◆ STATED GOAL 1
Duplicate the pull request description from "scotttrinh · 2026-05-28T18:29:07Z" up to and including "v2 persistent Sandbox.".
◆ STATED GOAL 2
According to the pull request description, what does the new unstable package currently expose?

◆ TEXT PASSAGE

****************

Add `unstable.sandbox` by scotttrinh · Pull Request #128 · vercel/vercel-py

scotttrinh · 2026-05-28T18:29:07Z

Introduces a new unstable package at vercel.unstable (and internals at vercel._internal.unstable) that currently exposes the latest v2 persistent Sandbox.

Looks like this (excerpt from included example):

async def review_code(files: list[tuple[str, str]], review_agent: str) -> str:
    async with sandbox.create_sandbox(
        runtime="python3.13",
        execution_time_limit=timedelta(minutes=1),
    ) as box:
        await box.fs.mkdir("workspace")
        async with box.fs.batch() as batch:
            for path, content in files:
                batch.write_text(path, content)
            batch.write_text("workspace/review_agent.py", review_agent)

        await box.run_process(
            "python",
            ["workspace/review_agent.py", "workspace"],
            kill_after=timedelta(seconds=30),
            check=True,
        )
        return await box.fs.read_text("workspace/review.md")

This doesn't need to be public and we certainly don't need to make a fake private method that calls this public method.

****************

◆ MATERIAL SUPPLIED
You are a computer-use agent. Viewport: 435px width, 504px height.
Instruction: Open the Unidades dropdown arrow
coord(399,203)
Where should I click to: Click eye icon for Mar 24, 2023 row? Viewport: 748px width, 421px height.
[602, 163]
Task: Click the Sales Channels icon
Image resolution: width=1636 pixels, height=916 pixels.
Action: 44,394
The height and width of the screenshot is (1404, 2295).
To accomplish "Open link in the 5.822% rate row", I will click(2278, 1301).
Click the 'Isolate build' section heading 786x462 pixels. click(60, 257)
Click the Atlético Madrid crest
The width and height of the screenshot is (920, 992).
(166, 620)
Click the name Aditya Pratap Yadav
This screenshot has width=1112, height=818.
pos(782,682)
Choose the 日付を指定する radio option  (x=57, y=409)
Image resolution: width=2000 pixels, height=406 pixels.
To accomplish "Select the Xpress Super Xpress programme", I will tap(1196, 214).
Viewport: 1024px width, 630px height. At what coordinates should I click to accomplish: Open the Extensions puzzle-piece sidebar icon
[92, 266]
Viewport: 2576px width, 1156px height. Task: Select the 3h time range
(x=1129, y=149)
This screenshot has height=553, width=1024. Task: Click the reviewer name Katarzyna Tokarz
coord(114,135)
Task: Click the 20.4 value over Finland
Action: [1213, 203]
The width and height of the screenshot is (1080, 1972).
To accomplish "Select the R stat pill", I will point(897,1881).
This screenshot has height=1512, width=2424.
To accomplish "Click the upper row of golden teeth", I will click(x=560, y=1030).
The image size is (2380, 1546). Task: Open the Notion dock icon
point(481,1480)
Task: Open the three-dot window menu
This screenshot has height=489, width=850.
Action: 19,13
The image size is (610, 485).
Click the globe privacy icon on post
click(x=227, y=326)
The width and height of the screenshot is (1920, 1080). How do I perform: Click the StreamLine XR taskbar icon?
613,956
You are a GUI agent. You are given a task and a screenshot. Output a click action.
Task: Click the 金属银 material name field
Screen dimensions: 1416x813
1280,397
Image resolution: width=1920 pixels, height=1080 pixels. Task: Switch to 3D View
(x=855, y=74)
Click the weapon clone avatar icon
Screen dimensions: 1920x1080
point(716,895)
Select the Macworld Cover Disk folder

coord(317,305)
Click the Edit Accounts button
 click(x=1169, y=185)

****************

◆ FINISHED ANSWER 1
scotttrinh · 2026-05-28T18:29:07Z

Introduces a new unstable package at vercel.unstable (and internals at vercel._internal.unstable) that currently exposes the latest v2 persistent Sandbox.

◆ FINISHED ANSWER 2
The latest v2 persistent Sandbox.